In an April press release, the FTC announced the suit being filed. Ian Conner, director of the Bureau of Competition, stated “For several years, Altria and JUUL were competitors in the market for closed-system e-cigarettes. By the end of 2018, Altria orchestrated its exit from the e-cigarette market and became JUUL’s largest investor. Altria and JUUL turned from competitors to collaborators by eliminating competition and sharing in JUUL’s profits.” Specifically, the FTC’s allegations claimed Altria and Juul’s agreements “constitute an unreasonable restraint of trade in violation of Section 1 of the Sherman Act and Section 5 of the FTC Act, and substantially lessened competition in violation of Section 7 of the Clayton Act.”
This suit parallels other litigation filed against Altria and Juul.

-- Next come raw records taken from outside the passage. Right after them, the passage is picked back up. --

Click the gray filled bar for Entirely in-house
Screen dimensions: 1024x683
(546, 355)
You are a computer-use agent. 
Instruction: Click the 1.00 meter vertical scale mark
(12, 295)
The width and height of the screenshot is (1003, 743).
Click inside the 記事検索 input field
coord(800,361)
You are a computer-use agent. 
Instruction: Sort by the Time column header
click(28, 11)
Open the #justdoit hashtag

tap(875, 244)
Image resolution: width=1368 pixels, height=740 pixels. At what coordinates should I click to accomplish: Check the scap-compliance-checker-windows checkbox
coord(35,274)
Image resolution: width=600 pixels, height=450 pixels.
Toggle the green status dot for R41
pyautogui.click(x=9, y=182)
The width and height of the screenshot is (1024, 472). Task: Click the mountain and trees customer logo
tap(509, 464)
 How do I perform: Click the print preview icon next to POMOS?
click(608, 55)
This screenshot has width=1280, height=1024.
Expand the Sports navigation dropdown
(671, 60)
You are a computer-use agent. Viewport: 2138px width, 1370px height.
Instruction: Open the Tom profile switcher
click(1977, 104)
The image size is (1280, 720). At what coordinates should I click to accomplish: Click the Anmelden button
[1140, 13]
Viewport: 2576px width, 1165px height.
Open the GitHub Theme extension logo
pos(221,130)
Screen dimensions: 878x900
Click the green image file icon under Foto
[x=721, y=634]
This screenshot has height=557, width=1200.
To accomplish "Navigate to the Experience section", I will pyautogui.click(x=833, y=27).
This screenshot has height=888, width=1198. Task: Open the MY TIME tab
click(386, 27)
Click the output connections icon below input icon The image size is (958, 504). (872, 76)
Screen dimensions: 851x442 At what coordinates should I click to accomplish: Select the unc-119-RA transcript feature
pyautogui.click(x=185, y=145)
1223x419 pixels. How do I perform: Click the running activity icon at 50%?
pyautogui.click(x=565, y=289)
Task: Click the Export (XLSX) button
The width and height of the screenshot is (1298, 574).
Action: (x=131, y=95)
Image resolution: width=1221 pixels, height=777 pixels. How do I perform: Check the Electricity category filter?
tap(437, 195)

A case is currently in front of the International Trade Commission filed by competitor R.J. Reynolds Vapor April, and a customer antitrust class action was filed one day after this suit against Juul and Altria.
Altria and Juul claimed that the FTC “is seeking to unwind Altria’s $12.8 billion minority investment in JLI based on a fundamental misunderstanding of why Altria made that investment, a fundamental misunderstanding of why Altria shut down Nu Mark (its e—vapor subsidiary), and a fundamental misunderstanding of the regulatory framework in which Altria and JLI operate.” Altria stated the reason it withdrew its e-vapor products was because it concluded those products would be unable to meet FDA’s regulatory requirements, there was lack of consumer appeal, and those products had lost money with no short-term or long-term path to profitability. Furthermore, Altria went on to say that its efforts to compete in the e-vapor market via Nu Mark “was a failure.”
Altria said part of its motivation to stop producing e-vapor products was due to the FDA Commissioner Gottlieb’s letter written to Altria and Juul—as well as three other e-vapor manufacturers—back September 2018, in which concern of the “epidemic rate of increase in youth use” of flavored e-vapor products was stressed. Ultimately, in October 2018, Altria saw the letter would create a new regulatory exposure for e-vapor products and it determined to discontinue flavored e-vapor products. Additionally, Altria argued the parties designed a “pro-competitive structure” under which Altria would “devote significant resources to help shore up JLI’s crucial [premarket tobacco product application] efforts.”
The defendants called the FTC’s allegations “ill-conceived.” Furthermore, an order to divestiture would relieve Altria of the obligation it made to assist Juul in its effort to obtain regulatory approval for JUUL and allow Altria to attempt to develop its own e-vapor product—which would all benefit consumers. Overall, the defendants stated “[t]he transaction thus both made JLI more efficient and had no anticompetitive effect.”
The parties stated several affirmative defenses that denied claims and alleged the complaint failed to allege appropriate allegations. Finally, Altira requested the administrative law judge to deny the FTC relief, dismiss the complaint, and award Altria its costs.
Altria is represented by Wachtell, Lipton, Rosen & Katz. Juul is represented by Pillsbury Winthrop Shaw Pittman LLP and Cleary Gottlieb Steen & Hamilton LLP.